As mentioned above, this methodology is designed to be adapted to individual case requirements. Most of our case narratives rely on the collection and analysis of information developed at the time of the Gulf War. However, events at Ukhaydir were not known until well after the end of the war. Therefore, the investigators were forced to rely on analysis conducted by multiple organizations over the last eight years. This case narrative is the result of close coordination between our investigators and analysts from the Central Intelligence Agency, the Defense Intelligence Agency, and the National Imagery and Mapping Agency. We also interviewed analysts from the United Nations Special Commission on Iraq (UNSCOM) knowledgeable about events at Ukhaydir. No Coalition personnel are believed to have been in the area of Ukhaydir during these events, so there are no medical reports to review. Similarly, because this case is the result of airstrikes deep in Iraq prior to the start of the ground war, there are no known first-hand witnesses available to interview.
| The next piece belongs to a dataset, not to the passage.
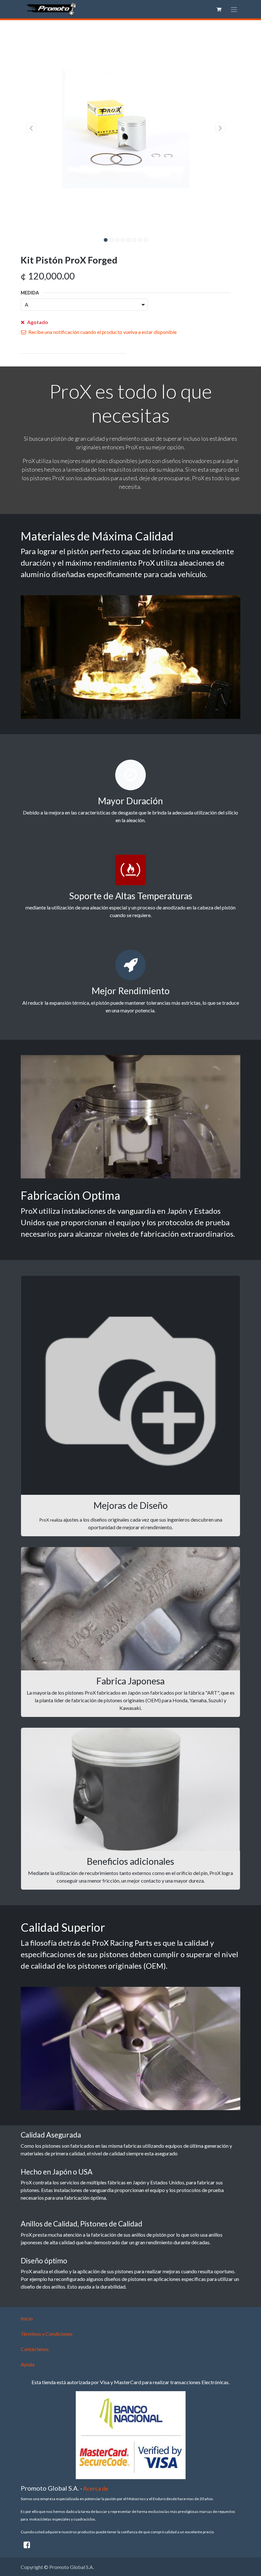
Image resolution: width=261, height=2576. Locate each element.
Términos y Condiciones (47, 2334)
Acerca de (95, 2488)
The investigation of this case made use of work done by and information available throughout the Intelligence Community, including imagery analysis, a review of aircraft gun camera footage, hazard area modeling, mission data sheets, observed and modeled weather information, UNSCOM-provided information, and testimony before the Presidential Advisory Committee on Gulf War Veterans’ Illnesses. What physical evidence there is for this case was discovered by UNSCOM personnel during inspections conducted under the auspices of United Nations Security Council Resolution 687. Although only UNSCOM inspectors have been given access to this physical evidence, our investigators have been able to learn about it through publicly-available UNSCOM reports.